Collected data entries:
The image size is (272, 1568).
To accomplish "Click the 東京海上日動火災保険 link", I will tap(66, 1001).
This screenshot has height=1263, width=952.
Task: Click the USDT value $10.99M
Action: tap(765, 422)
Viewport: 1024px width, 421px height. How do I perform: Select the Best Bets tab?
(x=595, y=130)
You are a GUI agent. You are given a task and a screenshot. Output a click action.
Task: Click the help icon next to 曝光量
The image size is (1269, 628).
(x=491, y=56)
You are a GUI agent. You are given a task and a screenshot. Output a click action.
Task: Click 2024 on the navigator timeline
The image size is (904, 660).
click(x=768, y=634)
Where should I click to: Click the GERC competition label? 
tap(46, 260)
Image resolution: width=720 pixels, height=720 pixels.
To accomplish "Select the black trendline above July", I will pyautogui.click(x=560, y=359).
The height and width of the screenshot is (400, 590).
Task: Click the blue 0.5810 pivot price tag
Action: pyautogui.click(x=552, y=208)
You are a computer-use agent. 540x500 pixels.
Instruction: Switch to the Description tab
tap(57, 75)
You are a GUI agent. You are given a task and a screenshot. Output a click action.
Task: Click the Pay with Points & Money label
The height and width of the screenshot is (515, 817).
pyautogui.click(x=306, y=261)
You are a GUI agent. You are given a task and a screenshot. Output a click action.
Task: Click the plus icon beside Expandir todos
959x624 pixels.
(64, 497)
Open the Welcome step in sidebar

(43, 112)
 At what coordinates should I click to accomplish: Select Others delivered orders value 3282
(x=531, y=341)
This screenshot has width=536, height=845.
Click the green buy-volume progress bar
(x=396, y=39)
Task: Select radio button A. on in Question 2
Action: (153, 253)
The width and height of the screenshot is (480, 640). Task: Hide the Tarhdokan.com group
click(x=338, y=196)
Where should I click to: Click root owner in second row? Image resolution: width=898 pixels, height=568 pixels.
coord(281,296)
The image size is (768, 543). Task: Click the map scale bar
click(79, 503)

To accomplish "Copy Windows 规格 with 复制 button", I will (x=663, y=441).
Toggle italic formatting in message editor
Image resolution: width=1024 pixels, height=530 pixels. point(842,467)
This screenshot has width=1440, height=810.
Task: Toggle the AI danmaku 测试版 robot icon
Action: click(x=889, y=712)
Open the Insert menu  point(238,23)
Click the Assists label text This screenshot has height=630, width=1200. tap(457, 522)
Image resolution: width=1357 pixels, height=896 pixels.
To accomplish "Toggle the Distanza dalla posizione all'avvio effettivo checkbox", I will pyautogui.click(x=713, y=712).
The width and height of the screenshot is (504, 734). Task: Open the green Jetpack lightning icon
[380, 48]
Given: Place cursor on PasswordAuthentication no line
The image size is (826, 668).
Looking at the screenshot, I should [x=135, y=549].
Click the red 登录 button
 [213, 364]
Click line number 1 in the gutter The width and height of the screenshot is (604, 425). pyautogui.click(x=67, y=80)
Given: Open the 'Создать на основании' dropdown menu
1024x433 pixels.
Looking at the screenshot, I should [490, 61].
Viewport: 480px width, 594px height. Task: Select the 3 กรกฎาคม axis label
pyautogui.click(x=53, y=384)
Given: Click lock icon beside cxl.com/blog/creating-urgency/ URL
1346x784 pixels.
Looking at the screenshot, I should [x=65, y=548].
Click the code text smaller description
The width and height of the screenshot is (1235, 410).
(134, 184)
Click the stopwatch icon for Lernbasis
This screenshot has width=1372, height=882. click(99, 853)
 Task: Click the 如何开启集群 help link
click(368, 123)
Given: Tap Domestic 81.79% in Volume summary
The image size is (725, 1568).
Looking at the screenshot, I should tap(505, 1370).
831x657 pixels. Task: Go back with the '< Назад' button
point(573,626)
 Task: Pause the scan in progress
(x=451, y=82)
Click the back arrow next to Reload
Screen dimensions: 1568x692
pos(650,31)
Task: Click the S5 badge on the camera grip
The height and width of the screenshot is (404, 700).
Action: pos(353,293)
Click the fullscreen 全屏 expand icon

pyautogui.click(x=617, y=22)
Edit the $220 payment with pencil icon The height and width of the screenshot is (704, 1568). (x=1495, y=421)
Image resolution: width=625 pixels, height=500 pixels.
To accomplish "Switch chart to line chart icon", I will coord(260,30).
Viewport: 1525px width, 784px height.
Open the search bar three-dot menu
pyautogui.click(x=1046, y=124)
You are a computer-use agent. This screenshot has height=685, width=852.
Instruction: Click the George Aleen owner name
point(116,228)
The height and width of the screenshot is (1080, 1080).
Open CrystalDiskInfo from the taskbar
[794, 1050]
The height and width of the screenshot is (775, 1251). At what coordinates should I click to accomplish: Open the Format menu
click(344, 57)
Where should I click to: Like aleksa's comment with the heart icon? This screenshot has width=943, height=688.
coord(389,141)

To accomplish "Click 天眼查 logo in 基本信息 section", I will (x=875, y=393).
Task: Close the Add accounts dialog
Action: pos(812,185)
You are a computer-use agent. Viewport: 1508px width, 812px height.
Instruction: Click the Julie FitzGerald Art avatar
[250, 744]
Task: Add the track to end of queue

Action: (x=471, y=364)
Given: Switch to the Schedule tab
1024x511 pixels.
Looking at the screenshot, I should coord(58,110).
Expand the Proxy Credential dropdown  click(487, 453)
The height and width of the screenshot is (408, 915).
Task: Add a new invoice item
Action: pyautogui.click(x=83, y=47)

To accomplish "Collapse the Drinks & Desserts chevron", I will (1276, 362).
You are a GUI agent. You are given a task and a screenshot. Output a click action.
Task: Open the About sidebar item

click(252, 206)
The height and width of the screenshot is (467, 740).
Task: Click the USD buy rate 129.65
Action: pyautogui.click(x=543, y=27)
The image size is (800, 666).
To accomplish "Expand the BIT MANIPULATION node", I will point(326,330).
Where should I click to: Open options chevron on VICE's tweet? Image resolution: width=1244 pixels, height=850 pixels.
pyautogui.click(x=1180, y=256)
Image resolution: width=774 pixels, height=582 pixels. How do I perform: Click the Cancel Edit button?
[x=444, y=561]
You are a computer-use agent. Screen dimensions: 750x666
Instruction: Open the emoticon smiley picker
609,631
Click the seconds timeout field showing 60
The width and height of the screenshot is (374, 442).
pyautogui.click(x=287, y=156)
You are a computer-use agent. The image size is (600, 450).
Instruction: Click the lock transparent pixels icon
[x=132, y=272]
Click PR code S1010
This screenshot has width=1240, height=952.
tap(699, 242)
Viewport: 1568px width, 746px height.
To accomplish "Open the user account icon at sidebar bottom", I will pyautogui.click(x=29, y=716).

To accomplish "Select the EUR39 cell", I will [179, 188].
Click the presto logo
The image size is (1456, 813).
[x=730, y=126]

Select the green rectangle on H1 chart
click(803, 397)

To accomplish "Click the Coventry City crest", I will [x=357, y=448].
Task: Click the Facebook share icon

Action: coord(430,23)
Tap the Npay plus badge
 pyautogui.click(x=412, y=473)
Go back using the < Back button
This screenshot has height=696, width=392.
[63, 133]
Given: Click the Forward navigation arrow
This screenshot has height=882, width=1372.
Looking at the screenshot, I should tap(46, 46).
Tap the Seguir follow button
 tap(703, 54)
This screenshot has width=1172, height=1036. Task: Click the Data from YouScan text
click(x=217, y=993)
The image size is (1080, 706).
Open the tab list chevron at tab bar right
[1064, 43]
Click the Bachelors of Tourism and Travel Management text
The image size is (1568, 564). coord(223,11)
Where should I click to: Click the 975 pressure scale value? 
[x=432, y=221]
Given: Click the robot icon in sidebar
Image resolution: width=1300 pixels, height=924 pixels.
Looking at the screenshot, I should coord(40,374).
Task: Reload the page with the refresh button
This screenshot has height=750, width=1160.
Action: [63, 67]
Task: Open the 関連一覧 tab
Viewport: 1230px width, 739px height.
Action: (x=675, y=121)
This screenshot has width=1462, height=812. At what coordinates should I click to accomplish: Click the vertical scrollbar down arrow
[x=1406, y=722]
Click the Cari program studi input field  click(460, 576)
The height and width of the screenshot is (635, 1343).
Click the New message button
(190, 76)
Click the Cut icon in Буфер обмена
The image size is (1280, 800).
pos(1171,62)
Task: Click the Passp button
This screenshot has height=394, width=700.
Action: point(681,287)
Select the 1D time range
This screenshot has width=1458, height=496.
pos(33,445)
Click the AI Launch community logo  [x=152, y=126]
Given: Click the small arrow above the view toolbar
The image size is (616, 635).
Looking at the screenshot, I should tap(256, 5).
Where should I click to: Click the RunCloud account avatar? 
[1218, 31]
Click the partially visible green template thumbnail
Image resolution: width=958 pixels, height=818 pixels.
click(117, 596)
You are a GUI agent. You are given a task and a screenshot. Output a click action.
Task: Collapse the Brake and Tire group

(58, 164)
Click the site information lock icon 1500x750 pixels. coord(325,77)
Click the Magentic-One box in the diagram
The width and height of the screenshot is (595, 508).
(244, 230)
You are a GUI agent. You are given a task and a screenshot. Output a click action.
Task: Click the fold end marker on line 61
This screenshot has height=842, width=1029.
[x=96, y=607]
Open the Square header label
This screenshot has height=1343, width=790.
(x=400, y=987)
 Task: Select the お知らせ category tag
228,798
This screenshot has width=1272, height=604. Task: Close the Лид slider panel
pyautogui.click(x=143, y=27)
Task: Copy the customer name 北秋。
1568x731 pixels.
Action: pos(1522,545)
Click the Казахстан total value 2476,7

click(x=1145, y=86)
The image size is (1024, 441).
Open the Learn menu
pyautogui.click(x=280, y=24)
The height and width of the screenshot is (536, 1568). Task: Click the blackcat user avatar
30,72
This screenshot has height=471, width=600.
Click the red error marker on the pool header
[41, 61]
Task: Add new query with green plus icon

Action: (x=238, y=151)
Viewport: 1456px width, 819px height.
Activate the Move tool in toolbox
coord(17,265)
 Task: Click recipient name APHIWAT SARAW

Work to be completed:
Set down, from the entries above, exactly the lines from the one with "Click the Cari" up to and including the one with "Open the Square header label", and no other lines.

Finished task:
Click the Cari program studi input field  click(460, 576)
The height and width of the screenshot is (635, 1343).
Click the New message button
(190, 76)
Click the Cut icon in Буфер обмена
The image size is (1280, 800).
pos(1171,62)
Task: Click the Passp button
This screenshot has height=394, width=700.
Action: point(681,287)
Select the 1D time range
This screenshot has width=1458, height=496.
pos(33,445)
Click the AI Launch community logo  [x=152, y=126]
Given: Click the small arrow above the view toolbar
The image size is (616, 635).
Looking at the screenshot, I should tap(256, 5).
Where should I click to: Click the RunCloud account avatar? 
[1218, 31]
Click the partially visible green template thumbnail
Image resolution: width=958 pixels, height=818 pixels.
click(117, 596)
You are a GUI agent. You are given a task and a screenshot. Output a click action.
Task: Collapse the Brake and Tire group

(58, 164)
Click the site information lock icon 1500x750 pixels. coord(325,77)
Click the Magentic-One box in the diagram
The width and height of the screenshot is (595, 508).
(244, 230)
You are a GUI agent. You are given a task and a screenshot. Output a click action.
Task: Click the fold end marker on line 61
This screenshot has height=842, width=1029.
[x=96, y=607]
Open the Square header label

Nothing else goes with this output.